A Google search for Simpson’s name and the album’s title, Cuttin’ Grass Vol. 1: The Butcher Shoppe Sessions, reveals that HighResAudio.com is the culprit that “got all excited and just couldn’t hold their horses,” per Simpson. Simpson’s Tuesday (Oct. 13) Instagram post share’s the album’s cover — a green-and-yellow print of the artist on a ride-on lawnmower — and release date, but doesn’t confirm if HighResAudio.com’s tracklist for the project is correct.
If the website has it right, however, Cuttin’ Grass Vol. 1 contains 20 tracks, all songs previously released by Simpson or Sunday Valley, the band he was in before beginning his solo career. There’ll be bluegrass renditions of “Breakers Roar,” “Long White Line,” “Turtles All the Way Down” and more, with Simpson pulling from all of his solo albums except 2019’s Sound & Fury.
Simpson has been teasing plans for a bluegrass album since the spring of 2020. A now-deleted Instagram video from June 1 showed the artist in a studio — presumably, based on the record’s name, the Butcher Shoppe in Nashville’s Germantown neighborhood — with producer David Ferguson, Tim O’Brien, Stuart Duncan and others. The clip’s caption explains that Simpson “promised you a record this year” and has decided to “tak[e] a detour from the five-album plan to cut my entire back catalog of songs for you guys the way they were written and meant to be played … ruff, rugged n’ raw” (quotes via Radio Texas Live).

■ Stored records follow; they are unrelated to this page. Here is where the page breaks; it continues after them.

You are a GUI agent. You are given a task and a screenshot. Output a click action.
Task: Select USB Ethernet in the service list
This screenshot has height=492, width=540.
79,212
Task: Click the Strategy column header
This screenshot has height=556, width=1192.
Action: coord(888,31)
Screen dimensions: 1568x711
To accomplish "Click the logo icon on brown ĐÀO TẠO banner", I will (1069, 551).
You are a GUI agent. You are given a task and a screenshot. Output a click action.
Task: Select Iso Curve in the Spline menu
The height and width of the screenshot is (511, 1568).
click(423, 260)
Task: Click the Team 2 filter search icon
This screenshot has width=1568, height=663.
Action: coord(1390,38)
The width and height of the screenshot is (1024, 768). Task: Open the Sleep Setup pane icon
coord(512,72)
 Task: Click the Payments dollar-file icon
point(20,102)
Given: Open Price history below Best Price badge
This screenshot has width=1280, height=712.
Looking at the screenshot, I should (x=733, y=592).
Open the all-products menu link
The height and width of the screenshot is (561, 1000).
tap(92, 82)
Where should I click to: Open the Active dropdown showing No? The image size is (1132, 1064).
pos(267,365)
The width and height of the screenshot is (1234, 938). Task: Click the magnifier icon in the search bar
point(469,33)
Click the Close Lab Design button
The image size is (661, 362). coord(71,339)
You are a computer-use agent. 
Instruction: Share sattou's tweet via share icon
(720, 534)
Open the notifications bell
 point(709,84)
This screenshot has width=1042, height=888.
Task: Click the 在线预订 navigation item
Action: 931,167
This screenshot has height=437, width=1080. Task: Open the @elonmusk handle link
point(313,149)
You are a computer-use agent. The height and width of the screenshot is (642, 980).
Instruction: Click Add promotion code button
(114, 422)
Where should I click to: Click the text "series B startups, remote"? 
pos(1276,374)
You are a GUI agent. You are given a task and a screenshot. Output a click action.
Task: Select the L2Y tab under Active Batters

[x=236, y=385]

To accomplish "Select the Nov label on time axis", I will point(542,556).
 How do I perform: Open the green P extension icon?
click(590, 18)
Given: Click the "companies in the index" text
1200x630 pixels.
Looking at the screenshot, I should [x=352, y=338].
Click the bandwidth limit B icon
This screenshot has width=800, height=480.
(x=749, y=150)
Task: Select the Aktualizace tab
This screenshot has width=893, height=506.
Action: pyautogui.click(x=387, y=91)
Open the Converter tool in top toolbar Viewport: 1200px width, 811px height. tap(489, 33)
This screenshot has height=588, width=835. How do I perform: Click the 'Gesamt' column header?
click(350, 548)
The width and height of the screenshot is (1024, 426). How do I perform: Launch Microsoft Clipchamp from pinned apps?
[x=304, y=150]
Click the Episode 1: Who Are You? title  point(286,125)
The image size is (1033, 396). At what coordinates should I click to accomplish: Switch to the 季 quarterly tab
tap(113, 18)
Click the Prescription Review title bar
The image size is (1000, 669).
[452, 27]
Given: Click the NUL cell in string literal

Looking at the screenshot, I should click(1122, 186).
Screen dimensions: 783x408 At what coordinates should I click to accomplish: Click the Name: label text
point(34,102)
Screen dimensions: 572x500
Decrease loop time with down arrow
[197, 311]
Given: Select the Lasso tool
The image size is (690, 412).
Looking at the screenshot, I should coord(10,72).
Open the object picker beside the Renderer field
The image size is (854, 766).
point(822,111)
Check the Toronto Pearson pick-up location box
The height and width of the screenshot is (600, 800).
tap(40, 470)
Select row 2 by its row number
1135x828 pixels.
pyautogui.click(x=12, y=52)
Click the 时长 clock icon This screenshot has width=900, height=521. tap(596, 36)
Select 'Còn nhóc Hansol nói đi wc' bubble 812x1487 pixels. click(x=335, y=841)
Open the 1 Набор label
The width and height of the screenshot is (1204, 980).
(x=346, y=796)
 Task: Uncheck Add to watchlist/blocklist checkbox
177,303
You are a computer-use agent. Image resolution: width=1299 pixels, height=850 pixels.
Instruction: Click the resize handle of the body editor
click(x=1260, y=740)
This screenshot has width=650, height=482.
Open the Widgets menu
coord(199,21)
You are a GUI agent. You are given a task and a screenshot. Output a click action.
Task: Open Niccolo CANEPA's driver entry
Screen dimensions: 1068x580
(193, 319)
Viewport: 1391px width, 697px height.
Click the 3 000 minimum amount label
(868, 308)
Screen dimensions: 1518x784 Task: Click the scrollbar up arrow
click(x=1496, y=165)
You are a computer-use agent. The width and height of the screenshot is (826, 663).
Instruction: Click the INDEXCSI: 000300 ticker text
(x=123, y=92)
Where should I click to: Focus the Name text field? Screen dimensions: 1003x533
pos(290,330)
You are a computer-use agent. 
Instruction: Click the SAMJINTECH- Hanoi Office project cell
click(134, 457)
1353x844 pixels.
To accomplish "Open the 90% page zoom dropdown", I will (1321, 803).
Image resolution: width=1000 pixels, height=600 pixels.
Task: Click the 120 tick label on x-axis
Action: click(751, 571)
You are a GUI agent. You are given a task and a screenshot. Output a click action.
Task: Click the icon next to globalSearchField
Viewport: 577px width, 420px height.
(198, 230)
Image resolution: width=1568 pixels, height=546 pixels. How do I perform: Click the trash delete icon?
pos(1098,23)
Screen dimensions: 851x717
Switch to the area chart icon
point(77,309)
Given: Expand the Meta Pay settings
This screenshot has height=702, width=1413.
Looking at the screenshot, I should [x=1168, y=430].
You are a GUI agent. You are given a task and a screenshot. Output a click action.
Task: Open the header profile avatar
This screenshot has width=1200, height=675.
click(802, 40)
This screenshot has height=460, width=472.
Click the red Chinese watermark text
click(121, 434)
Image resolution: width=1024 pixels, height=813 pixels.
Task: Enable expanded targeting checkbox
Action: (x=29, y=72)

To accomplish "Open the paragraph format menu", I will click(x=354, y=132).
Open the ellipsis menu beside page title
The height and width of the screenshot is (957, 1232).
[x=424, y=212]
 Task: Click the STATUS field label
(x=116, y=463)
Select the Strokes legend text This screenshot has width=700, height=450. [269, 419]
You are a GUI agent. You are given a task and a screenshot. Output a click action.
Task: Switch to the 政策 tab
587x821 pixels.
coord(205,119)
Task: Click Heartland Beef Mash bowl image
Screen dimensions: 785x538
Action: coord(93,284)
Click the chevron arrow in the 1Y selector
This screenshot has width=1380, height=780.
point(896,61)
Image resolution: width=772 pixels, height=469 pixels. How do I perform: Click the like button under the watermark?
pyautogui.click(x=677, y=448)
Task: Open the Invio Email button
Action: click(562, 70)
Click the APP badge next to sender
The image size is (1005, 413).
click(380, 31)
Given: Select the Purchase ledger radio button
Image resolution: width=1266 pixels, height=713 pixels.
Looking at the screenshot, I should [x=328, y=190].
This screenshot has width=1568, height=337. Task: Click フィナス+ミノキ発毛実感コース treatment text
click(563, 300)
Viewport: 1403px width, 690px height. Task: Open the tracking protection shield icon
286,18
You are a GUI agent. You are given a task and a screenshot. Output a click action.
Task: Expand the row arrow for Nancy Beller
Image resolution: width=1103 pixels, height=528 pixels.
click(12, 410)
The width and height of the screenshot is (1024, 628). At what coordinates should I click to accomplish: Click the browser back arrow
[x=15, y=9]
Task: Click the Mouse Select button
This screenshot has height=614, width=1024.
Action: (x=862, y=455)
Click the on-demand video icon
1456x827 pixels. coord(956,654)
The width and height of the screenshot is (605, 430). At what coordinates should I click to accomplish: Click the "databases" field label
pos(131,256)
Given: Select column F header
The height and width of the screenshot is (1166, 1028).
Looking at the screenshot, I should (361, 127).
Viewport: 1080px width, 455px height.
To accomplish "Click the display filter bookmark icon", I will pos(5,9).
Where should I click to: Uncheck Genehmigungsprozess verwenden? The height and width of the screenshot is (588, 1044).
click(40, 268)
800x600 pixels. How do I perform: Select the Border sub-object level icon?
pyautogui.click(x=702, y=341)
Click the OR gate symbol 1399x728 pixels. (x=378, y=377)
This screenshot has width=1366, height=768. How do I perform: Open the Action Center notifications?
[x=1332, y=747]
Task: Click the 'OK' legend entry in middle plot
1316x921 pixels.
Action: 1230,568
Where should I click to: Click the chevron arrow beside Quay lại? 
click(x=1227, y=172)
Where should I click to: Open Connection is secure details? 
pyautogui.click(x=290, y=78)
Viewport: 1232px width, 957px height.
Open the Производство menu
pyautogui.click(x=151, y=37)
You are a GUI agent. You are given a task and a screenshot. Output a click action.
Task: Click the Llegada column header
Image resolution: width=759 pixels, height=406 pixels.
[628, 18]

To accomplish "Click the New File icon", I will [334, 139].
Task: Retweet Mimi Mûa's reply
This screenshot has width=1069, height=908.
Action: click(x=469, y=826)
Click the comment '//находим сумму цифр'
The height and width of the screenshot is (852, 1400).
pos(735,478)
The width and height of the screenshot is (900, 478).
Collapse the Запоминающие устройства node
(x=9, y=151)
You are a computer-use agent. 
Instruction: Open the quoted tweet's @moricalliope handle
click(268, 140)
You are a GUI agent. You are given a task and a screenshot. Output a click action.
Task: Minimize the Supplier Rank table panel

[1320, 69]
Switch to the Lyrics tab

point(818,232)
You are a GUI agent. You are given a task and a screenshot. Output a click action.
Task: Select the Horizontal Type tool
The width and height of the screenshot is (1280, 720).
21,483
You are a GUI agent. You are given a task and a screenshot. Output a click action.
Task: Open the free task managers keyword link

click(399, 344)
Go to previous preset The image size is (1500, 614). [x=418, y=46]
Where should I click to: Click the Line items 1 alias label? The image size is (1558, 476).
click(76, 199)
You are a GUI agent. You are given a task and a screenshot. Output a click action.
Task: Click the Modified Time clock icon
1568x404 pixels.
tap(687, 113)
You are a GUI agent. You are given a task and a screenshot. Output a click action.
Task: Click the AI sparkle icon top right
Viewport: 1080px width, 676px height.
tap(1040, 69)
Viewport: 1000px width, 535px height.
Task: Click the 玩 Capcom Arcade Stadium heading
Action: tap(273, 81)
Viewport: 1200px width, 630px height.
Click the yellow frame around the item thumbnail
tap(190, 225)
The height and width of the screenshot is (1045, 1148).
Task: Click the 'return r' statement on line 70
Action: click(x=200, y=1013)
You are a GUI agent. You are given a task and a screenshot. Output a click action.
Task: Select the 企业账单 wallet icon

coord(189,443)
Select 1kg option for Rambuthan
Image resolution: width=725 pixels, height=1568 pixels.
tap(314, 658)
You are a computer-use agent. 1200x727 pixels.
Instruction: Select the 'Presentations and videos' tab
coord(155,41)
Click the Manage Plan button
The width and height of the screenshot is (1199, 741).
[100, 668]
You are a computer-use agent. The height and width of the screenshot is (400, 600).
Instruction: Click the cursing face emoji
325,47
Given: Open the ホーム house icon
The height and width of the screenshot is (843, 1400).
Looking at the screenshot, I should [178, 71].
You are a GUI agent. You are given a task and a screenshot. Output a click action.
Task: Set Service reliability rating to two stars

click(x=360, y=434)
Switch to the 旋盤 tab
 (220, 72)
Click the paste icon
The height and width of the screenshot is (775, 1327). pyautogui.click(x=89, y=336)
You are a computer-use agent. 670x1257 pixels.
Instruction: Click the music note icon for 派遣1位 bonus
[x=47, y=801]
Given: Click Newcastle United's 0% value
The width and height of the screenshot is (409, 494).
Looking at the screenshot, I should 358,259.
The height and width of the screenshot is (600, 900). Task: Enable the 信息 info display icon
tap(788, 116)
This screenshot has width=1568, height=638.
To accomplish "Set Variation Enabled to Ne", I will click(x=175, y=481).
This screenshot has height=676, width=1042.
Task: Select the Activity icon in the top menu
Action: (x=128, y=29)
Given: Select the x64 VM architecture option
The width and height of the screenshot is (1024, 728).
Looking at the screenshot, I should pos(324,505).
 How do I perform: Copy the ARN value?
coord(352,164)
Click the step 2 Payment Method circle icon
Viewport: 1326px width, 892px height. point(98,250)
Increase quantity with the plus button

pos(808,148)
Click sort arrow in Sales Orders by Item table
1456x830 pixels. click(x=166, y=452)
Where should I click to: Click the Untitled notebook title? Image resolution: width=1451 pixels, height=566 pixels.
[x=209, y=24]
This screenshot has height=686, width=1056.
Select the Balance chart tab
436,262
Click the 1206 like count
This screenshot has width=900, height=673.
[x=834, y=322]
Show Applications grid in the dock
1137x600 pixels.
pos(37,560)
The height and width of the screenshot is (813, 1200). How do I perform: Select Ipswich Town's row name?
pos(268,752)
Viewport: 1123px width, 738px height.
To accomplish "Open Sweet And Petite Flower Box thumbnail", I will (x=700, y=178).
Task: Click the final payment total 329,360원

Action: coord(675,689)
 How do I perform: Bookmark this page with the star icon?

In the video itself, Simpson hinted that his plan for new music involves bluegrass: ”Get your Zyrtec ready, ’cause we cuttin’ that grass,” he says.
Following the release of Sound & Fury, Simpson admitted that he spent $1.2 million making the record and its corresponding anime film in an effort to distance himself from his record label, Elektra Records. In an interview published in February, Simpson threatened to quit music unless the label dropped him, railing against the music industry, producer Dave Cobb and the Recording Academy, which runs the annual Grammy Awards.
Simpson was supposed to be on tour this year with Tyler Childers; however, their trek, like many others, was canceled due to the novel coronavirus pandemic. Simpson has said he’s ready to tour less to spend more time with his family.